For the most part, Guan Tianlang, had a pretty good month. At 14 not only is he the youngest player *ever* to participate in the Masters, but he also was the only amateur to make the cut, earning him additional coverage (which thankfully wasn't overshadowed by the latest Tiger Woods scandal). While Tianlang did have to deal with a rare slow play penalty, the way he comported himself after earned him many accolades.
Sports loves to focus on the "youngest-ever" and "first-ever" monikers, which makes sense given most athletic endeavors rely on statistics, records, and history to fill the space around the action. CNN put together this slideshow, based on Tianlang's success, which highlights our tendency to spotlight the youngest even if they aren't always the best (yet).
Chess, considered by many to be the most difficult mental sport, also loves its numbers, rankings, and history. Last month nine-year-old Awonder Liang broke yet another record, becoming the youngest ever chess master in American history. This was his third significant record, as at only 8 the Wisconsin boy was the youngest to defeat an International Master in a standard tournament game, and at 9 he defeated a Grand Master.
Funny to think about this young, sweet face destroying opponents over the chess board, right?
Another sweet face that doesn't betray the skill level of the child is that of seven-year-old Apoorva Mali. Apoorva's has been growing her fanbase worldwide after a recording of her performing a magic show in India last year (when she was only 6!) went viral.
Like many prodigies she was exposed to her activity early (in this case her parents are both magicians), but she clearly has a knack, even if she isn't Houdini quite yet.
Another girl with a special knack for her hobby is Sylvia Todd. Todd is the oldest Pint-Sized Phenom in this edition, but at 11 she's not even yet a teenager.

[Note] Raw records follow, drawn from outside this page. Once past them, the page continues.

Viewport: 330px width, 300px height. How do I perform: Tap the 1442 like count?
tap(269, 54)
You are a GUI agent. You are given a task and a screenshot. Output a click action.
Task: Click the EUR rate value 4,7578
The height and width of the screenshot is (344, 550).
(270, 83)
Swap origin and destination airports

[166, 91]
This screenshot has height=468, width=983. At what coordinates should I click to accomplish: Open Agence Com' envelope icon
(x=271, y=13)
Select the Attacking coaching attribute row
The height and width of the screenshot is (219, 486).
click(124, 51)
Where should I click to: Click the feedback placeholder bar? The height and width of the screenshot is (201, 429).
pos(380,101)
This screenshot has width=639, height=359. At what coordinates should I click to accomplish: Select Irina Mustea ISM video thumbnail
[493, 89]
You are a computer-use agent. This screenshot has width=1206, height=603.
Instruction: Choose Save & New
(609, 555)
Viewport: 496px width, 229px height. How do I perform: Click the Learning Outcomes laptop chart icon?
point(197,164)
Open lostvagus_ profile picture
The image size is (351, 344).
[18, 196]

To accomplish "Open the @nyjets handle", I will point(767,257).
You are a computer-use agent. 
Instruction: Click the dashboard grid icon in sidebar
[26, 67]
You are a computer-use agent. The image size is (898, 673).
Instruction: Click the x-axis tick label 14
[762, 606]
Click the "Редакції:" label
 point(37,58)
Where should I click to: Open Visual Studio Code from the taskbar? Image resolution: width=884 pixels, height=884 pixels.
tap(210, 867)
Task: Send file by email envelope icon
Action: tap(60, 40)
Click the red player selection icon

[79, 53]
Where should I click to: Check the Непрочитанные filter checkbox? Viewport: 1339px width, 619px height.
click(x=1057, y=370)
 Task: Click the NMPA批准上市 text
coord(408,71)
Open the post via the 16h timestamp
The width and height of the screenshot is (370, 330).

Last week Todd participated in the White House's Science Fair where she had a robot paint an Obama doodle for him (it said, "Go STEM").
Todd is more well known for her YouTube science show, "Sylvia’s Super-Awesome Maker Show;" her 19 episodes have been seen by over 1.5 million already. In her recent New York Times profile she is quoted as saying, "Ever since I was really young I liked destroying stuff. I’ve always been interested in making and doing things hands-on.”
I suspect on some level all of these pint-sized phenoms enjoy "destroying" an opponent, an object, expectations-- or those records. And, in the process, they are really creating.